To be clear, this is not an endorsement of one position over another. This isn't even a statement of what I might have voted. There are many things, such as location of my hypothetical residence and my perception of how I'd be affected, that I would have to consider. As it is, in reality, I don't live in the UK and I am not a UK citizen. Be that as it may, I can sympathize with those who voted in favor of Brexit.
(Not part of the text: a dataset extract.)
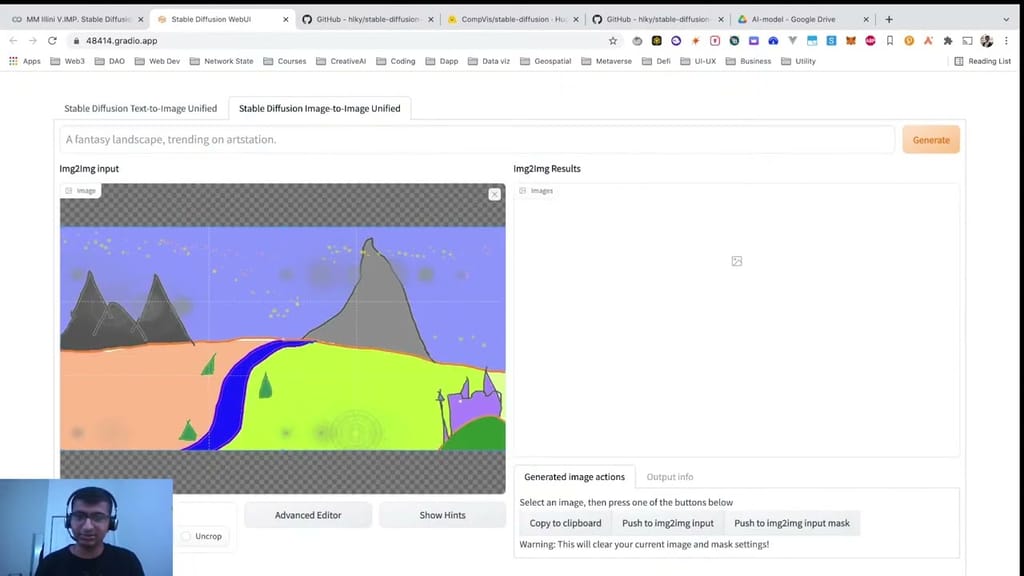Click the cast-to-device icon
Viewport: 1024px width, 576px height.
pyautogui.click(x=965, y=41)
1.       "An idea is not responsible for those who hold it". In other words, there are several good ideas that are held by unscrupulous people. That doesn't them bad ideas. Yet, all too often in the popular imagination, every idea held by someone we dislike is believed to be guilty by association. It is not a secret that there are a number of xenophobic and bigoted people that promoted the decision to leave. Nigel Farage, leader of UKIP and the Euroskeptic Grassroots Out campaign, was very outspoken; and to many, he was the face of the "leave" campaign. However, he was not the spokesperson for the official leave movement. Instead, the Vote Leave campaign was the official "leave" organization. Unfortunately, since Grassroots Out and Vote Leave shared the same conclusion about leaving, it was also thought by many that the two organizations shared the same values in all other respects as well. Sadly for Vote Leave and the other leave campaigns (there were several), the most vocal and extreme individuals became the de facto representatives of the movement in the minds of many. But in terms of statistical probability, the voters motivated by prejudice are most likely the smallest percentages within those who voted for Brexit.

Although they're only anecdotal, most of the rationales I've heard from friends or read in public forums included considerations that were thoughtful, measured, and altogether devoid of xenophobic reasons. These moderates have borne the brunt of criticisms: being accused of simply being motivated by hate. Guilty by association.
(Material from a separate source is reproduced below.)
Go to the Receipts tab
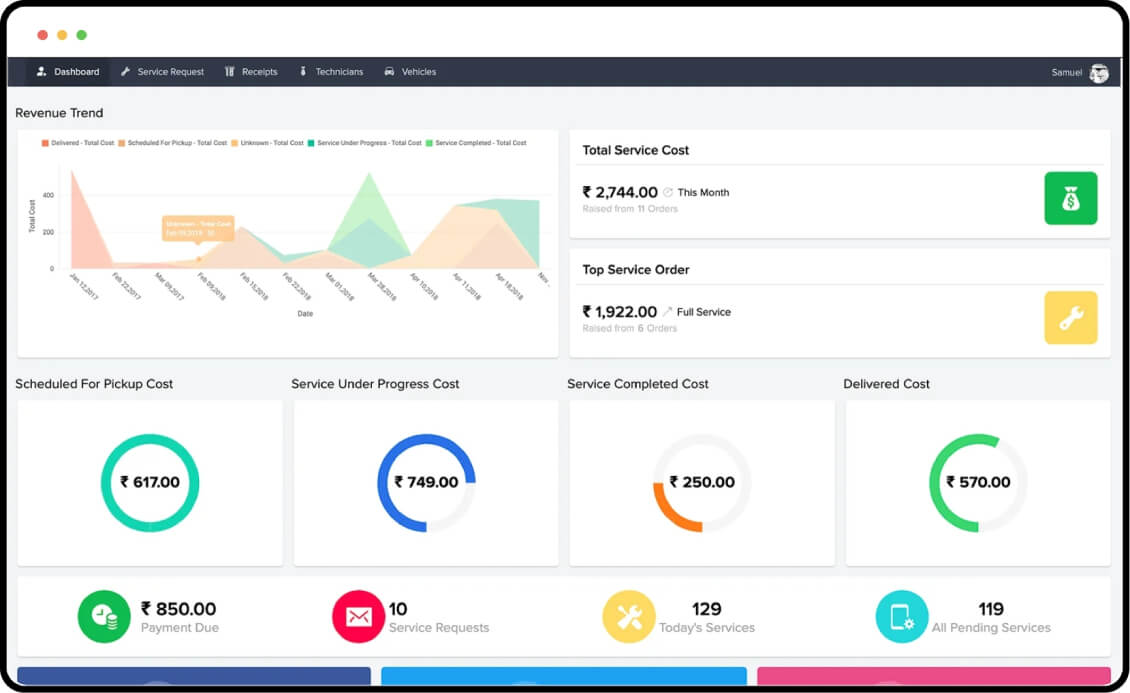The image size is (1130, 693). (x=252, y=72)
I can relate as I witness fringe elements within my faith bombastically spewing their messages in the name of religious ideology. They and I may nominally be linked because we share the same religious label, but they do not represent my views. I've often cringed as I heard the proclamations of extremist views declared to be in line with Christianity. I've shaken my head as I contemplated how far these beliefs and actions are from MY concept of being Christian! Although I personally make the distinction, outsiders often conclude that we all must believe the same things. The Westboro Baptist hate group in the United States is the most prominent example, but I face-palm regularly as I hear about the so called "religious right" co-opting the Bible for political purposes. In the process, they tarnish the image of Christianity in the eyes of many; the things they champion are often antithetical to concepts like charity and mercy and other tenants I believe are central to the Gospel. I want the general population to understand that these folks are not the official representatives of the faith. Yet, their visibility often leads people to believe that they speak for all of us.

There are several examples in Adventism as well. I shuddered as I would hear rhetoric by Ben Carson, "I hope they don't think we are all like that!" And, popular though he may be in some circles, Doug Batchelor's views aren't the official views of the church either! EVERY group suffers from this same situation. The most recognizable, loudest, or most flamboyant elements are often taken to be the core constituents. Muslims are not represented by extremist Islamic terrorists, but sadly, to some, they are synonymous. I can relate to those moderates who feel lumped together in spite of their best efforts to illuminate the differences between them and the fringes.

2.       Even for those whose Brexit votes have been motivated in part by their desire to reassert their nation's individualism, I hesitate to ascribe this to prejudice. The desire for self-determination is such an ingrained part of human nature that, for centuries, it has served as the impetus for forceful and sometimes bloody struggles for independence. This is not to say that being subjugated is the same as being in a partnership with a coalition, but when the policies and movements of an entity are restrictively tethered to the decisions of others, it can sometimes feel the same. Even when the UK joined the EU there were those disappointed because they recognized that they would have to relinquish their ability to make many policies independently. In light of the refugee crisis, many point to immigration policies, but this is a relatively recent concern. Trade and general economic issues far predated immigration as a domain of concern. It's not necessarily that the nation WOULD choose different policies. However, the ability to reserve the right to independently make their own decisions according to the nation's needs is important to many. To have their policies determined by folks in another country instead of being able to set policies that account for their own citizens' interests is something that was intolerable to many.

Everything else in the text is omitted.